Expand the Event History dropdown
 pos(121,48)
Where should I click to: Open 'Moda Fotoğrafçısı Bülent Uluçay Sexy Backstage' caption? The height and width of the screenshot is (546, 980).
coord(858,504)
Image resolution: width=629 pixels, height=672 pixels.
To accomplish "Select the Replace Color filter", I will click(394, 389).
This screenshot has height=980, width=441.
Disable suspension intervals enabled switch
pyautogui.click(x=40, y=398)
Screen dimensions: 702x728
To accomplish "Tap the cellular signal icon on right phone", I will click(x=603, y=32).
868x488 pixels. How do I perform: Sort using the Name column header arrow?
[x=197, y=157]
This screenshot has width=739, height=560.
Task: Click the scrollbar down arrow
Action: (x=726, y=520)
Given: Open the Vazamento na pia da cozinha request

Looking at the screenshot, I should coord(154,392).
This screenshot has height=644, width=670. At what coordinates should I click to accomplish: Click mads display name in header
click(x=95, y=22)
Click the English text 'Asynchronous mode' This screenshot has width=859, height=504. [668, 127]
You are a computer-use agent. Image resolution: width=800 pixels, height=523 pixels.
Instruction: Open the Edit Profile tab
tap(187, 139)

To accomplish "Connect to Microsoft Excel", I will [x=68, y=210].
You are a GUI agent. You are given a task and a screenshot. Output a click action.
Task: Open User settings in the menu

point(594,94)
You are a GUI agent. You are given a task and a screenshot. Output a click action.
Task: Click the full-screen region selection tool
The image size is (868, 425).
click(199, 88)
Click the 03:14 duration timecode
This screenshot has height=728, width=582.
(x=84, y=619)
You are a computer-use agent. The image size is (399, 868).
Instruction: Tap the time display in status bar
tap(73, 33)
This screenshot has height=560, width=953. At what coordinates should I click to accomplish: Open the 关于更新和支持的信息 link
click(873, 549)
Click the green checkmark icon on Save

What needs to be done ▸ Pull out every line of the records that includes the string "computer".

Completed task ▸
You are a computer-use agent. Image resolution: width=800 pixels, height=523 pixels.
You are a computer-use agent. The image size is (399, 868).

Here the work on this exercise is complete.